#### RECORDS FOR THIS EXERCISE

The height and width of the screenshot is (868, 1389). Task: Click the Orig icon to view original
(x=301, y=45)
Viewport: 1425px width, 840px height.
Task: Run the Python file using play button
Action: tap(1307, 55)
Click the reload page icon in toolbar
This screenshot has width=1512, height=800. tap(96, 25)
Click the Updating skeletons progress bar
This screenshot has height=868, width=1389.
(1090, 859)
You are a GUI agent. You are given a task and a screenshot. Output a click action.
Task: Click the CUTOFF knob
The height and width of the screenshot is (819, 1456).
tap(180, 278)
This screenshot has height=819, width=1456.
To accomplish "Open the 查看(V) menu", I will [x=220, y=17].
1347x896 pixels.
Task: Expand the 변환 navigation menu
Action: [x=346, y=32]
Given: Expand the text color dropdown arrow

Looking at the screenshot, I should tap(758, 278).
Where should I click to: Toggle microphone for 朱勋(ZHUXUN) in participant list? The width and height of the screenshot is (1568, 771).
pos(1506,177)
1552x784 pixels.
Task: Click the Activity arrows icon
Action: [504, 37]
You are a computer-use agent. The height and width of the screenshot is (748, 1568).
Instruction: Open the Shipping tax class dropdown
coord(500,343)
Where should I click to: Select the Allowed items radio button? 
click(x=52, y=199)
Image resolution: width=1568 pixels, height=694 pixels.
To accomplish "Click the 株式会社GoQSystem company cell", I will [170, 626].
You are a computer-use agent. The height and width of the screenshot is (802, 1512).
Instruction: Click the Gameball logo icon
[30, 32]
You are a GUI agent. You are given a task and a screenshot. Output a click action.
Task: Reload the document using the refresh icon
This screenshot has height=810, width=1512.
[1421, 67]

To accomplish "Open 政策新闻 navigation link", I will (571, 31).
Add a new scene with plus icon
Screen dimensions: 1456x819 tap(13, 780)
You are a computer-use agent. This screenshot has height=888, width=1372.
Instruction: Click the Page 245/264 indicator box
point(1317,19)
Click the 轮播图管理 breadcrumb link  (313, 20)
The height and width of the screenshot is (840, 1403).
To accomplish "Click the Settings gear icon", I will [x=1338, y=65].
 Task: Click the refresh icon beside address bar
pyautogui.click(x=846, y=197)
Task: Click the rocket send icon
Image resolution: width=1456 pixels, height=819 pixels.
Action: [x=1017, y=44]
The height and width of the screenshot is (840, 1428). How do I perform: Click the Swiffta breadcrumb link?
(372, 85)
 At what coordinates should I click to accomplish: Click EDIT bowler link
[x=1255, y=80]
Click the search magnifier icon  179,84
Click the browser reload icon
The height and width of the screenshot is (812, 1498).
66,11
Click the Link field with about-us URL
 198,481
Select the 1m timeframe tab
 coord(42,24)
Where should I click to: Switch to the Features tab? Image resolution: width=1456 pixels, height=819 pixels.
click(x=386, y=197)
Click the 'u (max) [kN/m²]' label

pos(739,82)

########

» ASSIGNED TASK
Return each line above precisely as written.

» SOLUTION TO THIS TASK
The height and width of the screenshot is (868, 1389). Task: Click the Orig icon to view original
(x=301, y=45)
Viewport: 1425px width, 840px height.
Task: Run the Python file using play button
Action: tap(1307, 55)
Click the reload page icon in toolbar
This screenshot has width=1512, height=800. tap(96, 25)
Click the Updating skeletons progress bar
This screenshot has height=868, width=1389.
(1090, 859)
You are a GUI agent. You are given a task and a screenshot. Output a click action.
Task: Click the CUTOFF knob
The height and width of the screenshot is (819, 1456).
tap(180, 278)
This screenshot has height=819, width=1456.
To accomplish "Open the 查看(V) menu", I will [x=220, y=17].
1347x896 pixels.
Task: Expand the 변환 navigation menu
Action: [x=346, y=32]
Given: Expand the text color dropdown arrow

Looking at the screenshot, I should tap(758, 278).
Where should I click to: Toggle microphone for 朱勋(ZHUXUN) in participant list? The width and height of the screenshot is (1568, 771).
pos(1506,177)
1552x784 pixels.
Task: Click the Activity arrows icon
Action: [504, 37]
You are a computer-use agent. The height and width of the screenshot is (748, 1568).
Instruction: Open the Shipping tax class dropdown
coord(500,343)
Where should I click to: Select the Allowed items radio button? 
click(x=52, y=199)
Image resolution: width=1568 pixels, height=694 pixels.
To accomplish "Click the 株式会社GoQSystem company cell", I will [170, 626].
You are a computer-use agent. The height and width of the screenshot is (802, 1512).
Instruction: Click the Gameball logo icon
[30, 32]
You are a GUI agent. You are given a task and a screenshot. Output a click action.
Task: Reload the document using the refresh icon
This screenshot has height=810, width=1512.
[1421, 67]

To accomplish "Open 政策新闻 navigation link", I will (571, 31).
Add a new scene with plus icon
Screen dimensions: 1456x819 tap(13, 780)
You are a computer-use agent. This screenshot has height=888, width=1372.
Instruction: Click the Page 245/264 indicator box
point(1317,19)
Click the 轮播图管理 breadcrumb link  (313, 20)
The height and width of the screenshot is (840, 1403).
To accomplish "Click the Settings gear icon", I will [x=1338, y=65].
 Task: Click the refresh icon beside address bar
pyautogui.click(x=846, y=197)
Task: Click the rocket send icon
Image resolution: width=1456 pixels, height=819 pixels.
Action: [x=1017, y=44]
The height and width of the screenshot is (840, 1428). How do I perform: Click the Swiffta breadcrumb link?
(372, 85)
 At what coordinates should I click to accomplish: Click EDIT bowler link
[x=1255, y=80]
Click the search magnifier icon  179,84
Click the browser reload icon
The height and width of the screenshot is (812, 1498).
66,11
Click the Link field with about-us URL
 198,481
Select the 1m timeframe tab
 coord(42,24)
Where should I click to: Switch to the Features tab? Image resolution: width=1456 pixels, height=819 pixels.
click(x=386, y=197)
Click the 'u (max) [kN/m²]' label

pos(739,82)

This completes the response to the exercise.